For the ease of understanding "Gan Zhi", the "Gan" characters can be substituted with numerals 1 to 10 while the "Zhi" characters substituted with letters A to L:



When the 2 systems combine in recurrent order, it gives 60 different combinations, and therefore a 60 year cycle:

1A, 2B, 3C, 4D, 5E, 6F, 7G, 8H, 9I, 10J,
1K, 2L, 3A, 4B, 5C, 6D, 7E 8F, 9G, 10H,
1I, 2J, 3K, 4L, 5A, 6B, 7C, 8D, 9E, 10F and so on.

A new cycle started in 1984, so 1999 should be 6D, or in Chinese characters:

  
The very last character means "year".

What printed on the S/S, 4D, is actually 1987:



Apparently no one in COPREFIL (the stamp production company) read Chinese, nor in Cambodia Post, otherwise the error would have been found.

Cambodia has 3 other Chinese New Year sets, 1998 Year of the Tiger, 2000 Year of the Dragon and 2001 Year of the Snake. They do not bear the "Gan Zhi" year name.

The Chinese New Year stamp series did not survive a 12 year full cycle, it halted when the COPREFIL contract with Cambodia ended.

Below shows the 6v of the 1999 Rabbit set:






9 February 2010

Registered Mail Codification




For the ease of universal mail tracking and tracing during shipping, in 1996 the Universal Postal Union (UPU) encouraged a universal use of S10 standard for mail identification coding. Cambodia, as a member of UPU, quickly adopted the new system and joined the revolution in registered identifier label format.


A 1988 cover from Phnom Penh with an old registered ID label.


S10 defines a system for assigning 13 character identifiers to postal items.
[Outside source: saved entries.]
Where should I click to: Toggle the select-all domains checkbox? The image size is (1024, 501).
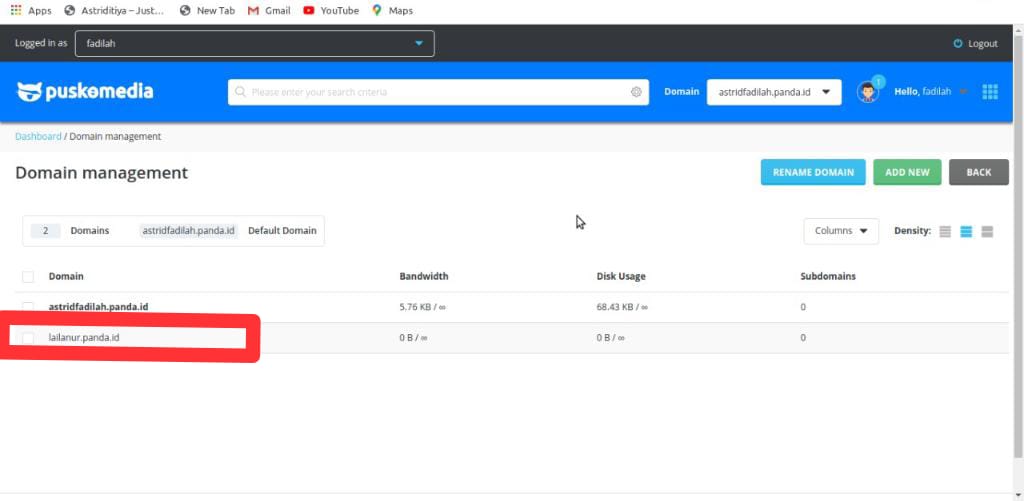[x=28, y=277]
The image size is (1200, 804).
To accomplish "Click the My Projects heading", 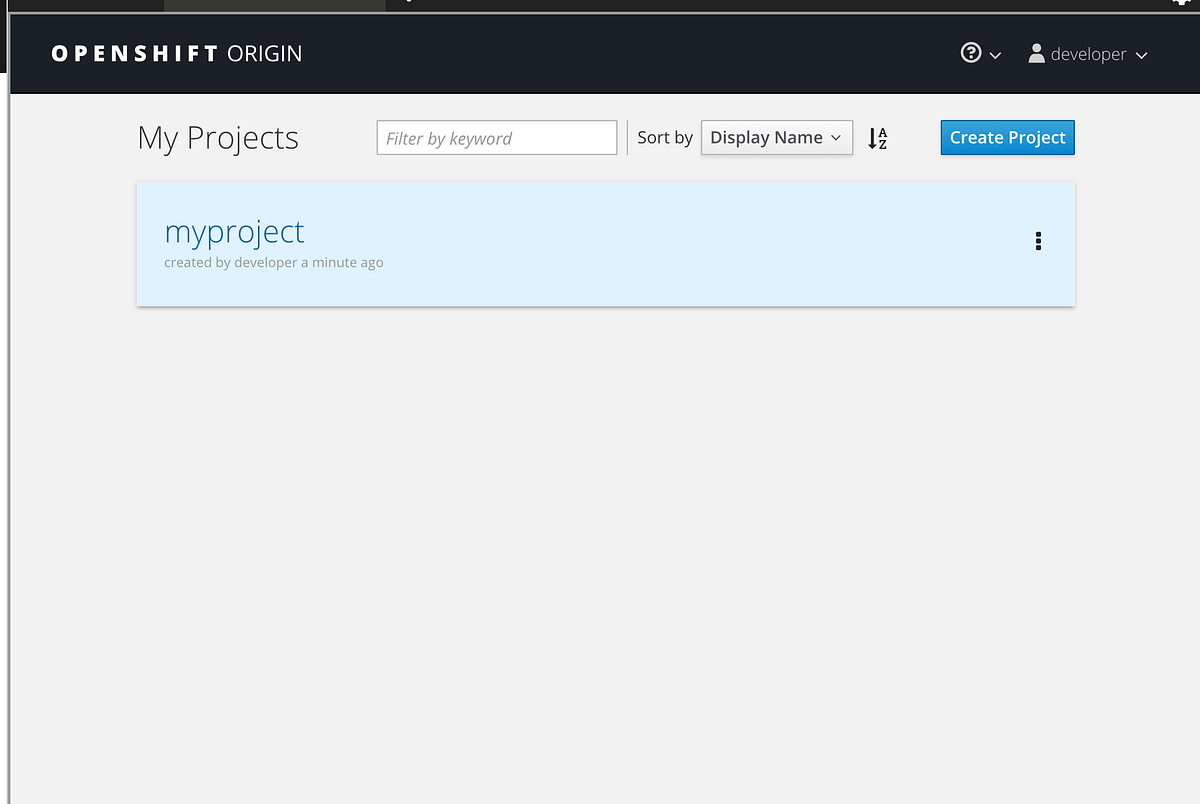I will pyautogui.click(x=218, y=138).
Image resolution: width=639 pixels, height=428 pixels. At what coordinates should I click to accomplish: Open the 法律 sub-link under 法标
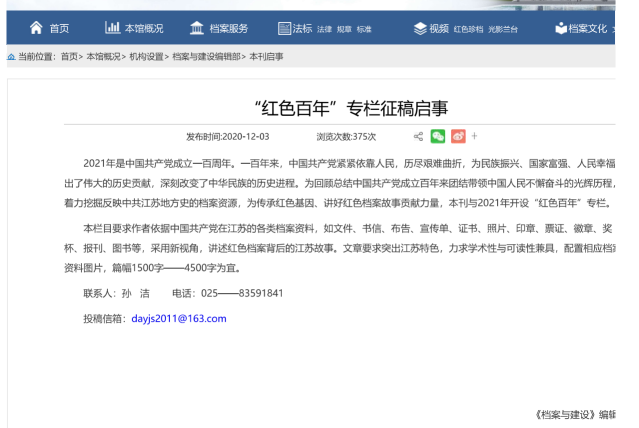coord(324,30)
The ID starts with a 2 letter service indicator code:
(source: UPU)


Most countries start their registered mail service indicator with "RR", then "RA", "RB", "RC" and so on, however some do not follow the sequence. For instance, France starts with "RK", Britain and her dependencies use "RJ" for international mail, Portugal starts wtih "RR", "RC", "RM" and some others.

After the service indicator is an 8 digit number and a check-digit, or the letter "X". The check digit is resulted from some calculation of the 8 digits. The 8 digit numbers can be reused after 12 months of previous allocation.
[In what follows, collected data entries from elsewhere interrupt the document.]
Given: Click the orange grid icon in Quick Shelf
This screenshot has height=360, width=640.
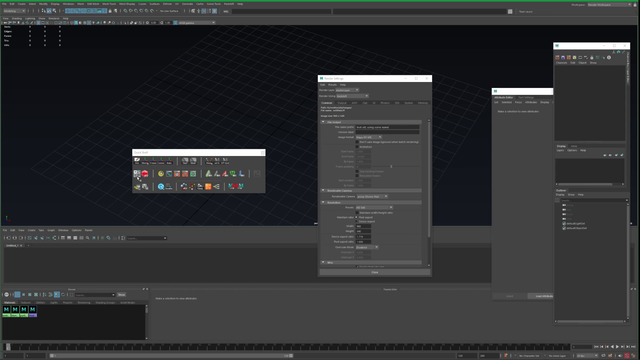Looking at the screenshot, I should pyautogui.click(x=208, y=187).
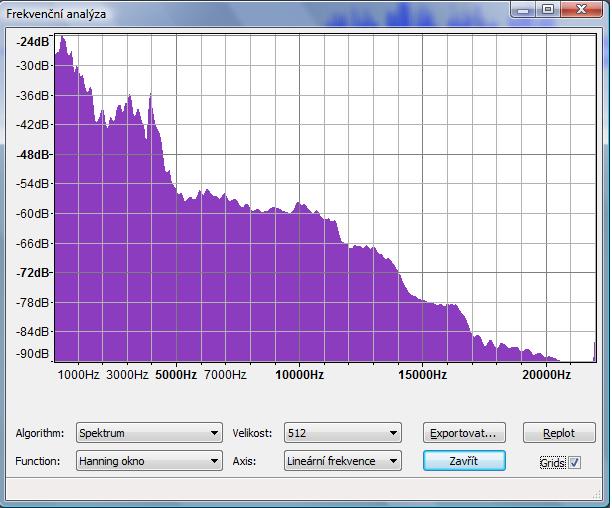Screen dimensions: 612x508
Task: Click the -72dB level axis label
Action: [x=34, y=273]
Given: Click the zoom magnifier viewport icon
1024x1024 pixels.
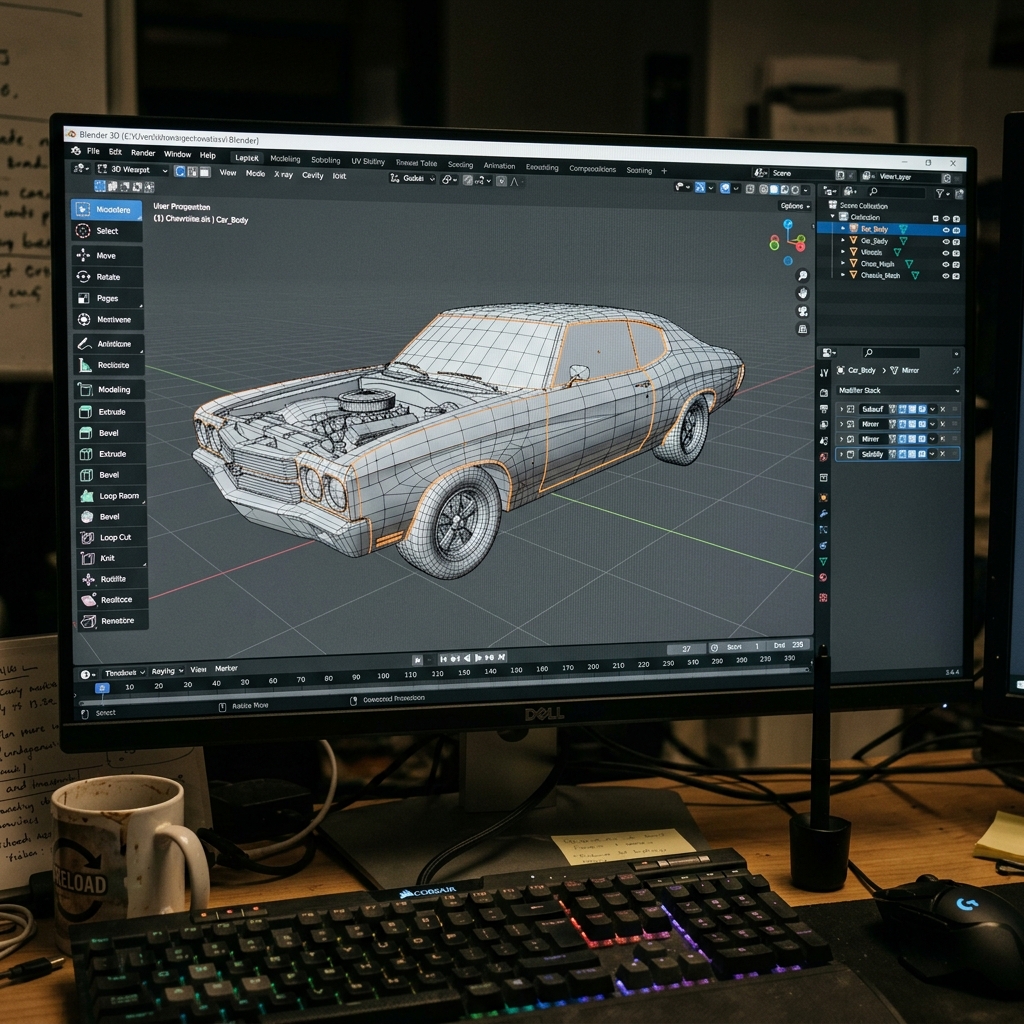Looking at the screenshot, I should [803, 276].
Since all ID labels are preprinted and distributed to different post offices in lots, it should be noted that ID numbers may not be assigned in ascending order, all depends on the number lot held by the particular post office and when the staff put them into use. For a clear illustration, if two senders mail at two different post offices at the same time, one mail may be numbered 00 000 260 while the other may be numbered 00 056 068. Then the next day a sender mails at a third post office, his item may be numbered 000 000 021.

The very last 2 letters of the code is the ISO country code to identify the issuing postal administration.
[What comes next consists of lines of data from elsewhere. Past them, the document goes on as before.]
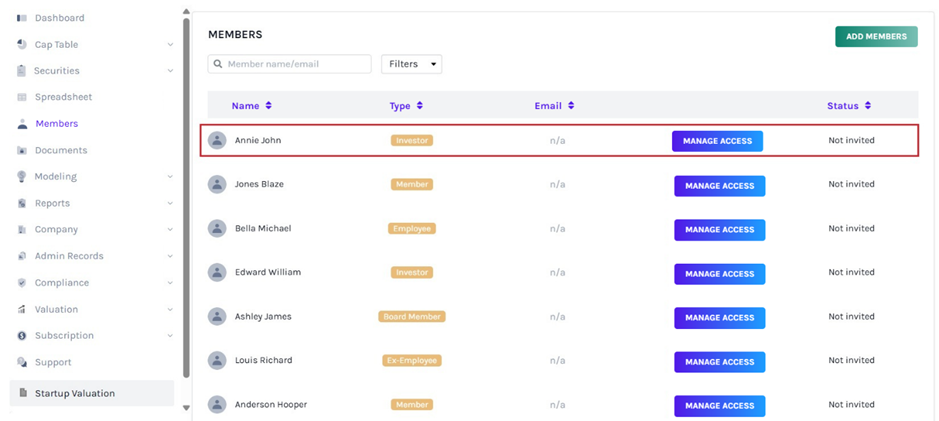Click the member name/email search field
939x421 pixels.
(x=296, y=64)
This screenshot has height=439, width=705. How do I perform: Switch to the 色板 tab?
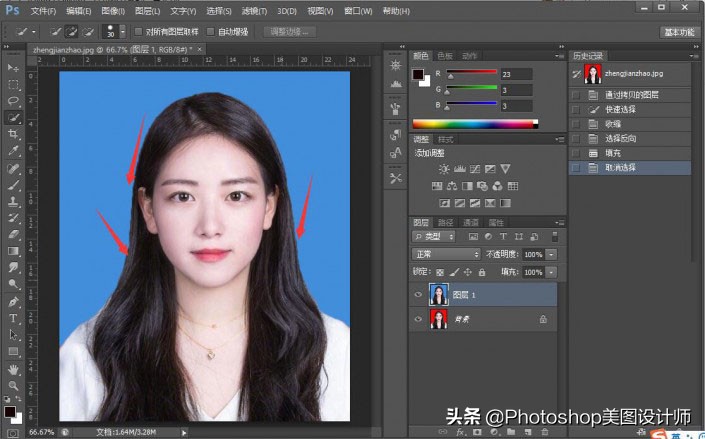pyautogui.click(x=444, y=56)
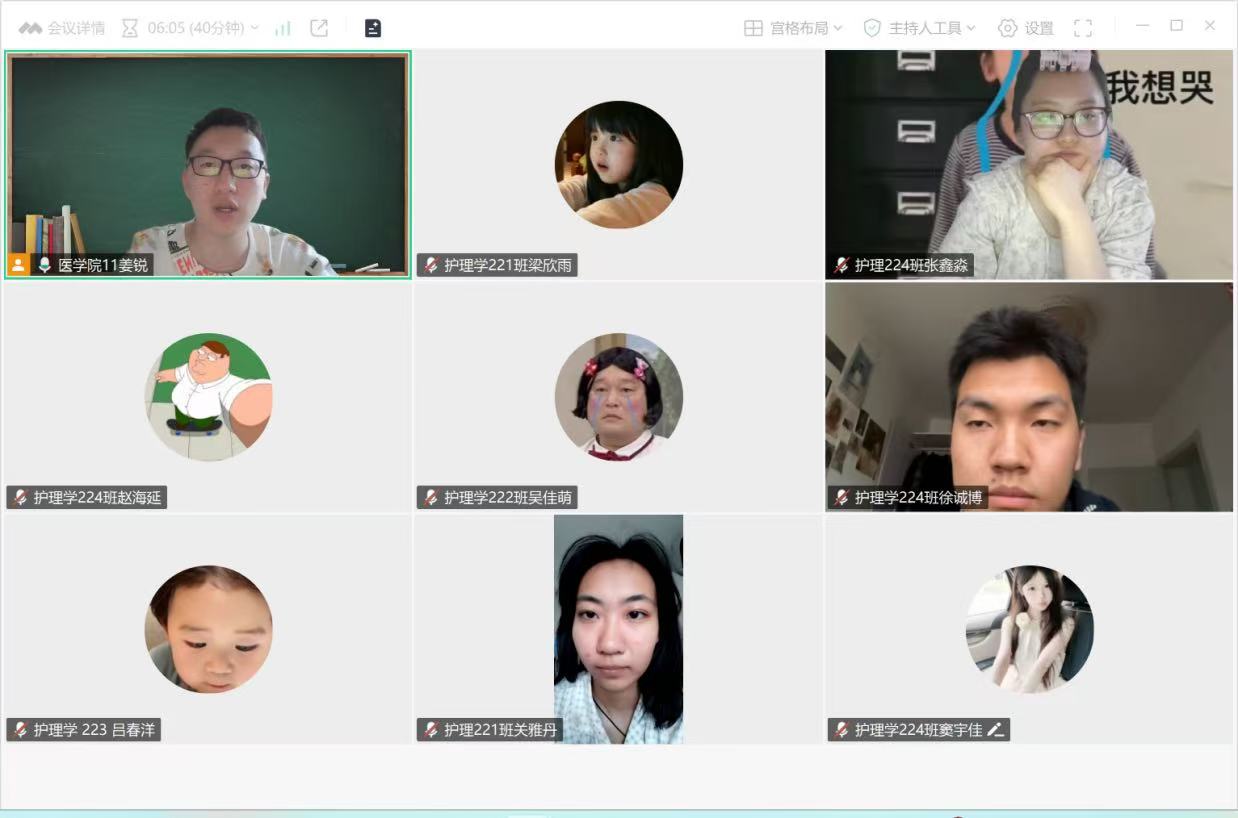The width and height of the screenshot is (1238, 818).
Task: Click the network signal bars icon
Action: tap(283, 28)
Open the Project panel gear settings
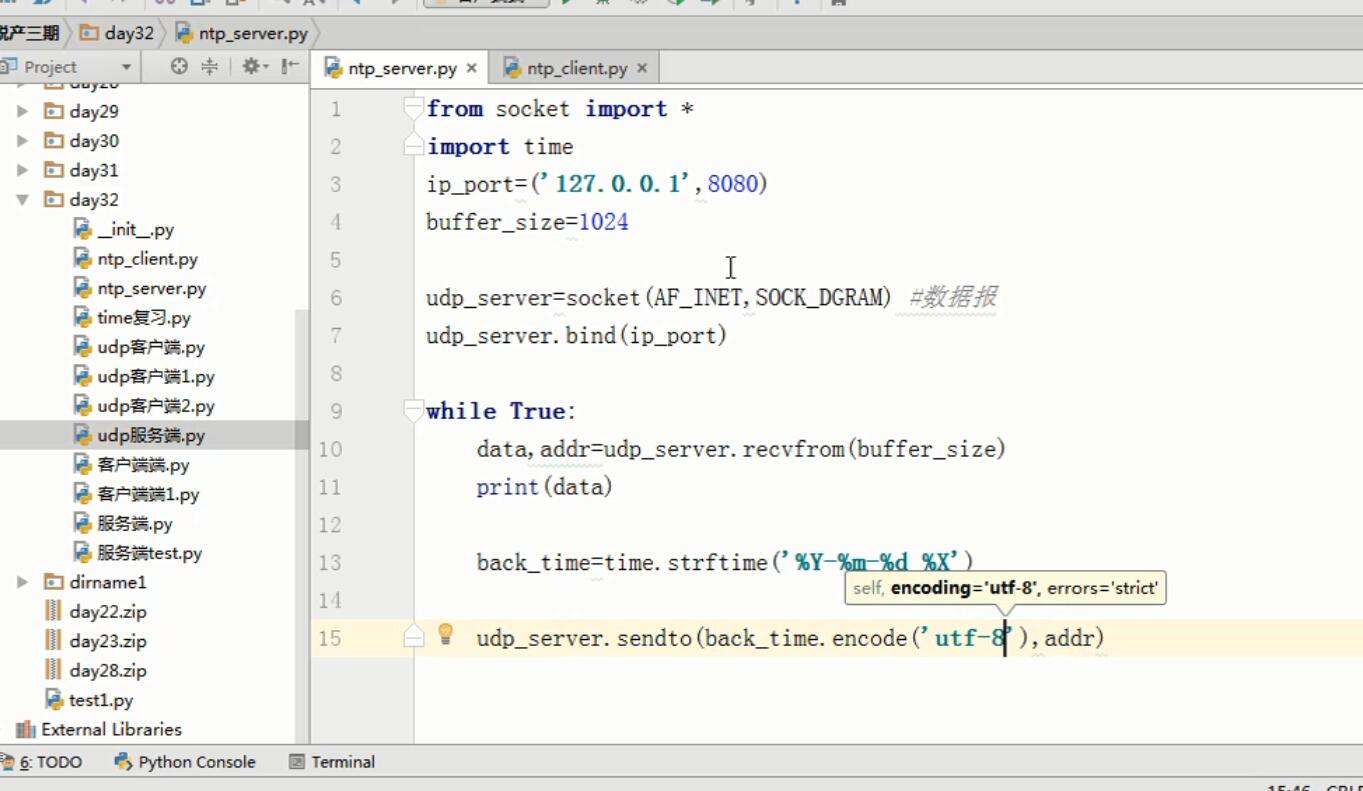This screenshot has width=1363, height=791. tap(251, 67)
This 1996 registered letter from Phnom Penh has the new S10 identifier, "RR 00 016 427 3KH":



 
RR indicates that the item is registered. Cambodia starts with RR, and RC is concurrent in use now. No RA and RB is found. 00 016 427 is the 8 digit numerical identity, 3 is the check digit, and KH is the ISO code for Cambodia.


The above is a sample of the new registered ID label in S10 standard. It is a long arrow sticker with the 13 character identifier and barcode.

Initially a red cachet in French was used at the Phnom Penh Central Post Office (CPO) with the registered ID labels. It features a large "R" which stands for "Recommandé", and "Phnom Penh R.P." that indicates the mail is sent from Phnom Penh CPO. The barcode sticker is scissored short so can accommodate within the cachet.




 
Later the red cachet is omitted, only the cut short ID label is used. Another type was also in service with the letter "R" printed:



 
A variation can be found with "Cambodia Post" included above the barcode:




Recently a new type of ID label is used. The 13 digit identifier and barcode is larger on round corner rectangular stickers.




Just as most laws and regulations, S10 codification is not strictly implemented, sometimes the old style registered system is used at convenience.

S10 is not used on domestic registered mail, and the country does not use inward registered item identification.